Und das Regime hat von Anfang an bewusst die Spannungen zwischen den Religionsgruppen geschürt. Es hat den Aufstand als sunnitischen Terrorismus dargestellt, um die anderen Religionsgruppen an sich zu binden. Insbesondere den Alawiten (der Assad-Clan ist bekanntermaßen alawitisch) wurde eingeredet, eine Machtübernahme der sunnitischen Mehrheit würde zu landesweiten Pogromen gegen sie führen. Das Massaker von Hula könnte also zum Teil eine selbsterfüllenden Prophezeiung des Regime sein. Das entbindet niemanden von der persönlichen Verantwortung für dieses Massaker - wer immer es nun angerichtet hat. Aber die Verhältnisse, die zu solchen Pogromen führen, hat das Regime bewusst in Kauf genommen und geschürt, um an der Macht zu bleiben. Dazu kamen z. B. mit Parolen wie "Es gibt keinen Gott außer Bashar" bewusste Provokationen der Sunniten. Auch wurden sunnitische Moscheen beschossen und zerstört.

Wird der Bürgerkrieg in Syrien also (auch) zu einem Krieg der Konfessionen? Wird aus Syrien ein zweites Irak, in dem es in den Städten keine "gemischten" Viertel mehr gibt?
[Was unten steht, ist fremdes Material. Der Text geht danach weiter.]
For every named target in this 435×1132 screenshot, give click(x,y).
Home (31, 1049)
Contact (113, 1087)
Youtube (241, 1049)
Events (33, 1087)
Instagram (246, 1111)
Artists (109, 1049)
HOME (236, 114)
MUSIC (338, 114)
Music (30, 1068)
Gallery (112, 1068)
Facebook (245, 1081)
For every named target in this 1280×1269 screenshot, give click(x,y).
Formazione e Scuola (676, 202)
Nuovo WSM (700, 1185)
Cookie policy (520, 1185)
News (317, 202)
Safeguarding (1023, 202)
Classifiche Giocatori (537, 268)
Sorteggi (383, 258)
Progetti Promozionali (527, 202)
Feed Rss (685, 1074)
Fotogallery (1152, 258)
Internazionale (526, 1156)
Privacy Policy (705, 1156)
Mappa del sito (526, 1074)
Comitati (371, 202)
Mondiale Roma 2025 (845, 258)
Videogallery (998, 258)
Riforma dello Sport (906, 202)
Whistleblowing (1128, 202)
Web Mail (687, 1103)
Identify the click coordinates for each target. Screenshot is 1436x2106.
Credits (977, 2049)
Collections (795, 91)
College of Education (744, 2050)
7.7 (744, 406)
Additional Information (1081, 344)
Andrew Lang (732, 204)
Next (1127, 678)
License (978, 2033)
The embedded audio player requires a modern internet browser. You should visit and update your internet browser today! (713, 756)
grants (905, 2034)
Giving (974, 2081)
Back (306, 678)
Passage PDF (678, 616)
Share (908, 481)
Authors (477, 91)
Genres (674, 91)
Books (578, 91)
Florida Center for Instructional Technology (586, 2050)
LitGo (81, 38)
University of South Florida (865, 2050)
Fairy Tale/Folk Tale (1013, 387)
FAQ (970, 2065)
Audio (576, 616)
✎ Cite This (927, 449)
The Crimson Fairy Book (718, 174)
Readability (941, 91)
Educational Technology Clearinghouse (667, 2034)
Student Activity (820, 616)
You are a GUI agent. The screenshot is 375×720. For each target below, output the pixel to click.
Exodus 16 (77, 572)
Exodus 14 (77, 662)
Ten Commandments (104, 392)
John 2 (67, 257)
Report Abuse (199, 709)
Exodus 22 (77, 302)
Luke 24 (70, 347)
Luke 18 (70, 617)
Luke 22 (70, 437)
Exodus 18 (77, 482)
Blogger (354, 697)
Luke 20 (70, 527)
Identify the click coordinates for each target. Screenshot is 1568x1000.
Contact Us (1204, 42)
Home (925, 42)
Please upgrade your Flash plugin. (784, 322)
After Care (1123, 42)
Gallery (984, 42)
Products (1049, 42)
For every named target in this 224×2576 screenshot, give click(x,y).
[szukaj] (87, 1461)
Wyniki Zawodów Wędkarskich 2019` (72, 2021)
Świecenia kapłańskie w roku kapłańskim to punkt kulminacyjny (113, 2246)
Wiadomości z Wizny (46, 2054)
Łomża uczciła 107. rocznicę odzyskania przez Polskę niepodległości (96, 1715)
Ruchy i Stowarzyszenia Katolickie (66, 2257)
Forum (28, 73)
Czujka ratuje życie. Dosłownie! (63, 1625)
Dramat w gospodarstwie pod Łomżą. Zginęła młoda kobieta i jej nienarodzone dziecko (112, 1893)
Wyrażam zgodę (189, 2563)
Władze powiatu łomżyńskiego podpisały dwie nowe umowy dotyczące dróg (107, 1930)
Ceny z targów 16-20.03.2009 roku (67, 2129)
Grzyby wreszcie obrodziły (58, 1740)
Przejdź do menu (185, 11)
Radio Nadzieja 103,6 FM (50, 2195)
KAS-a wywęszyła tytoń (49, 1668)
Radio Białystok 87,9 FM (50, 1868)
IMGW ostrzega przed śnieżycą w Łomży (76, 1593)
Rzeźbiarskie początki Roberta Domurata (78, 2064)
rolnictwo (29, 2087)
Es gibt Unterschiede zur Situation im Irak. Es gibt keine Besatzungsmacht. Der Wunsch nach einem Sturz des Assad-Regimes kam von Innen. Mit den lokalen Komitees vor Ort gibt es so etwas wie den Ansatz einer Zivilgesellschaft, auch wenn die wesentlich religiöser geprägt ist als wir uns das wünschen würden. Doch je länger der Bürgerkrieg dauert, desto einflussreicher werden die bewaffneten Gruppen werden. Aber auch diese sind nicht einer einheitlichen politischen Richtung zuzuordnen. Zur Erinnerung: Die ersten Einheiten der FSA waren einfach Soldaten, die nicht auf das Volk schießen wollten und im wesentlichen sich selbst verteidigt haben und dann langsam dazu übergingen, z. B. Demonstrationen zu schützen. Auch der Übergang zu den offensiven Operationen war fließend. Inwieweit Einheiten der FSA mit bewaffneten sunnitischen Extremisten kooperieren und inwieweit sie deren Ziele teilen oder für die Zeit des Kampfes gegen das Regime in Kauf nehmen, lässt sich schwer sagen. Irgendeine Diskussion darüber findet nicht statt. Zu sehr scheint man im Kampf gegen das Regime (zwangs-)verbündet zu sein. Auch von den Lokalen Koordinationskomittes (http://www.lccsyria.org) wird die sektiererische Gewalt nicht angesprochen. Der Druck, unter dem die Opposition angesichts des Vorgehens des Regime steht, scheint zu groß zu sein, um eine solche Diskussion ernsthaft zu eröffnen. Das ist angesichts der Situation in Syrien verständlich, könnte sich aber als tödlich für die Ziele der syrischen Aufständischen erweisen.